─── PROVIDED TEXT

Sunday, 9 November 2008

The Ramblings of a Mad Woman

Fact 1. I am deathly afraid of cockroaches (and I mean deathly as is running, screaming, crying, doing myself and anyone or anything else an injury that gets in my way as I get out of the way of one) Seriously people – I am so scared of these things that typing the word “cockroach” gives me the shivers and I can’t even touch the picture of them on the side of the Moretein can.

Fact 2. I was probably not in a good place to deal with such a creature when I got home by myself to the dark, empty house on Friday after Isaac’s birthday dinner with a couple of different bags over my shoulders, a camera, a pregnant belly and nothing but sandals on my feet.

So in the back of my mind quite often when I come home by myself is “I really hope there’s not a cockroach tonight.” I was literally thinking this as I walked up the stairs to find one of the biggest ones I’ve ever seen sitting outside my door. The rest of the scene as follows:

1. I stand in the hallway for about 5 minutes going “Emma this is ridiculous, you’re about to be a mother just pick up a shoe and kill the damn thing.”
2. It crawls under the door, I start to waver in my resolve to deal with this, drop all my bags, camera etc, edge over to the door, open it and try and figure out where it’s gone.
3. Edge inside the door and see it on the floor in the kitchen.
4. Go back out the door to where I’ve dropped my stuff to get my work shoe.
5. Go back inside to find that I’ve lost visual contact.
6. Waver further in my resolve to deal with this.
7. Stand in the doorway and think to myself, “Go the bedroom, close the door and cower under the covers until Steve gets home, but no that won’t work, what if it comes in here and crawls on the bed – I’ll be trapped!” As I’m thinking this is crawls along the wall right at my level and scares the (insert whatever word you like) out of me.
8. Resolve totally gone. Run, screaming and crying into the bedroom and jump on the bed. Heart rate dangerously high, all rational thought gone, ring Steve who’s at work. Conversation goes like this: (note: my tone is hysterical and I’m crying)
E: Come home right now – there’s a cockroach!
S: I can’t I’m at work.
E: I don’t care. You HAVE to come now!
S: Em this is silly, I can’t come home for a cockroach – you can deal with this.
E: NO I CAN’T. DON’T SAY THAT. I CAN’T DO IT. GET HOME NOW!!
S: (after thorough evaluation as to why he married me I’m sure) I have to do something first I’ll be there in 10 minutes.

Hang up the phone and remain standing on the bed crying.
9. Scream like a mad woman as I see it run past my bedroom door into the bathroom just as Steve arrives on the back deck asking to be let in as he doesn’t have a key. Converation as follows:
S: Em let me in.

──────
─── INFORMATION

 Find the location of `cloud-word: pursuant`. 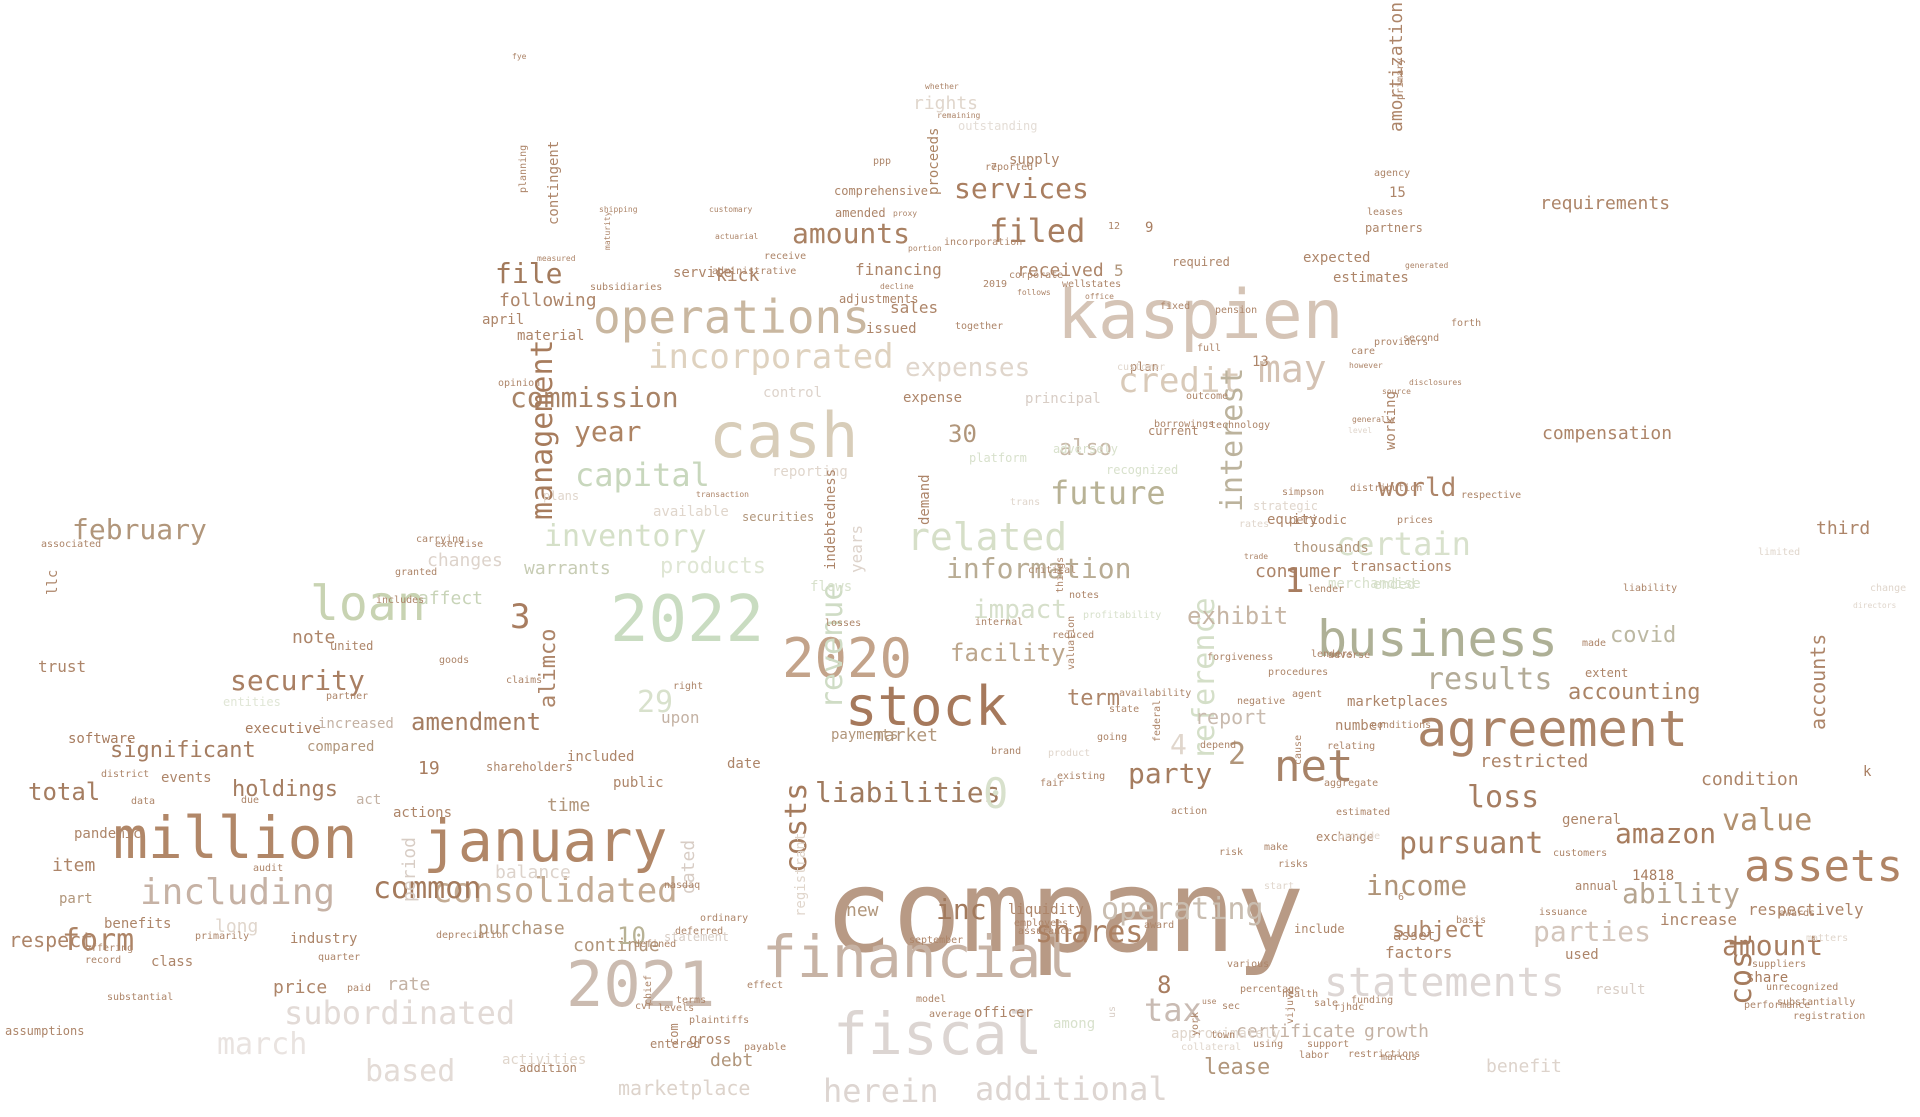

cloud-word: pursuant is located at coordinates (1472, 844).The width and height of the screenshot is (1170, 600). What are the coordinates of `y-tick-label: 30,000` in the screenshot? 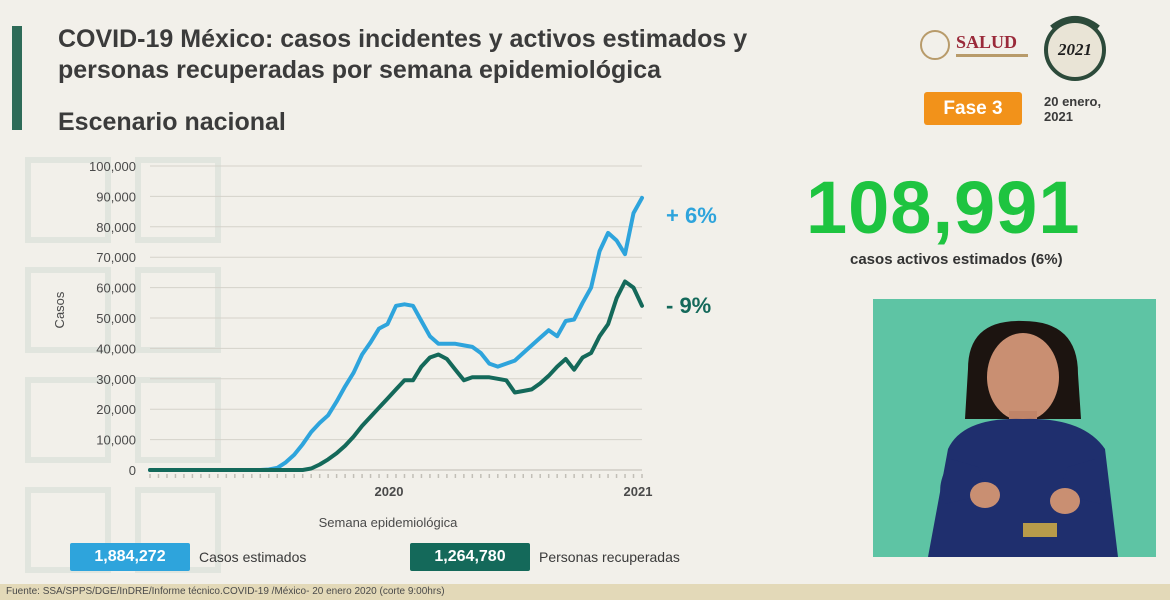 It's located at (116, 380).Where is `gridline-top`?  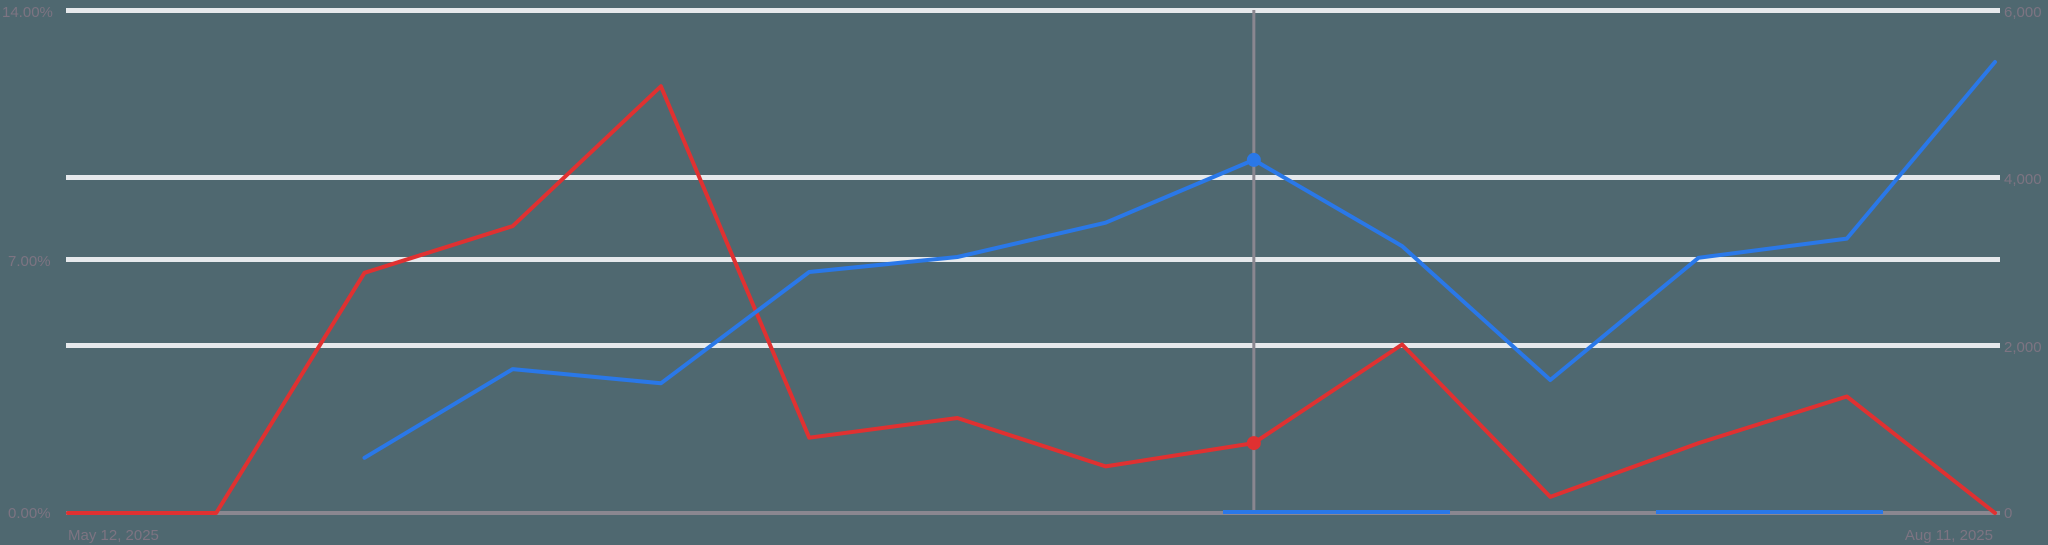
gridline-top is located at coordinates (1033, 10).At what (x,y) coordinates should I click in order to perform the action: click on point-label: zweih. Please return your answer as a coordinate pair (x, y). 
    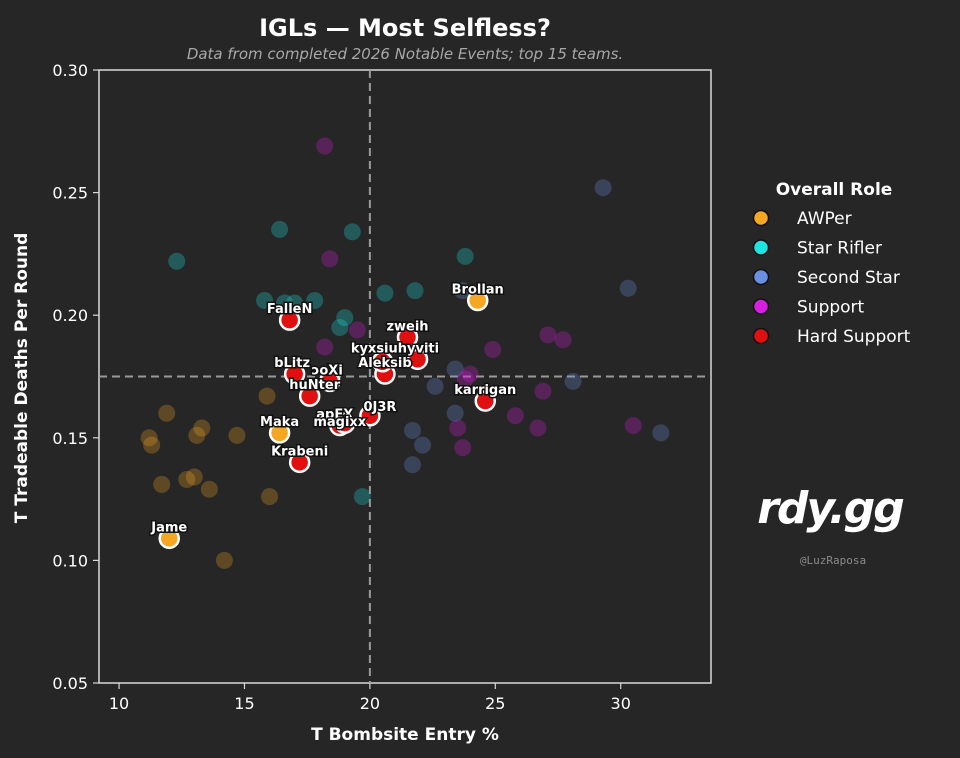
    Looking at the image, I should click on (407, 326).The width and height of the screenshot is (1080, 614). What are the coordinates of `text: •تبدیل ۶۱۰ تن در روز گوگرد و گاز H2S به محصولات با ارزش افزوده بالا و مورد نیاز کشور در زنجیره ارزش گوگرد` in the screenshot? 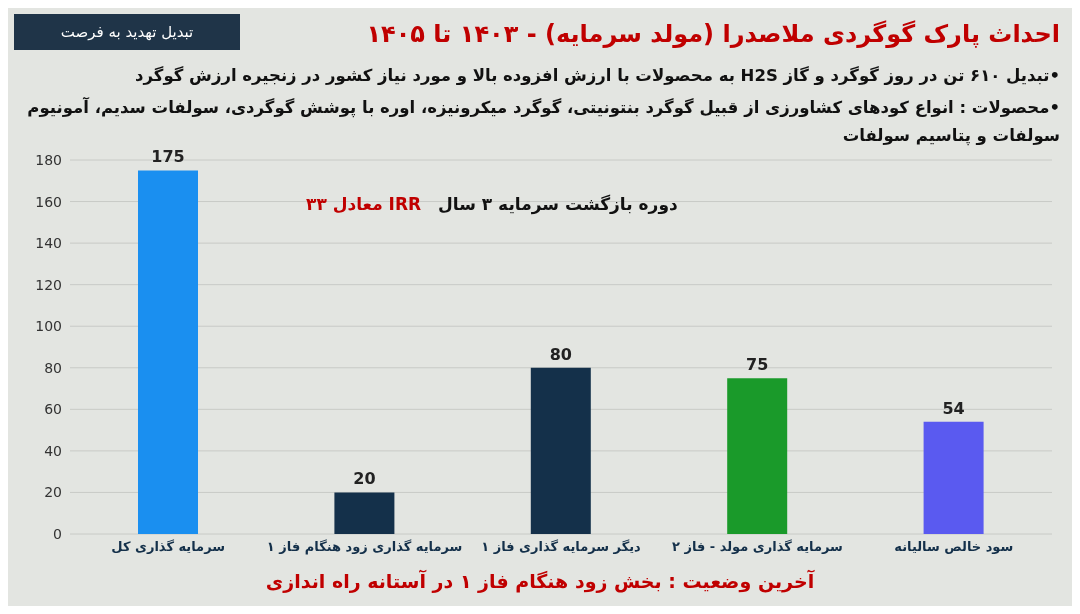 It's located at (598, 76).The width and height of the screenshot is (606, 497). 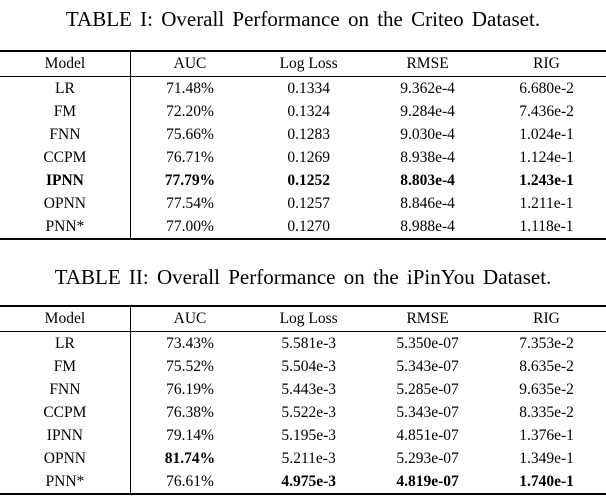 I want to click on model-cell: LR, so click(x=66, y=343).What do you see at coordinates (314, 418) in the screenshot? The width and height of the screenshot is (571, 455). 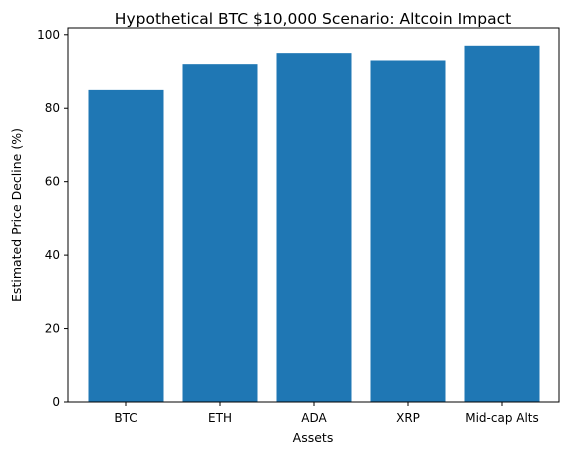 I see `x-tick-label: ADA` at bounding box center [314, 418].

──────

HOW TO COMPLETE THIS TASK: Copy the passage of the cockroach blog post from "2. It crawls" up to and including "to deal with this.". The listing is separate material and has nothing to do with the blog post.

ANSWER SPACE:
2. It crawls under the door, I start to waver in my resolve to deal with this, drop all my bags, camera etc, edge over to the door, open it and try and figure out where it’s gone.
3. Edge inside the door and see it on the floor in the kitchen.
4. Go back out the door to where I’ve dropped my stuff to get my work shoe.
5. Go back inside to find that I’ve lost visual contact.
6. Waver further in my resolve to deal with this.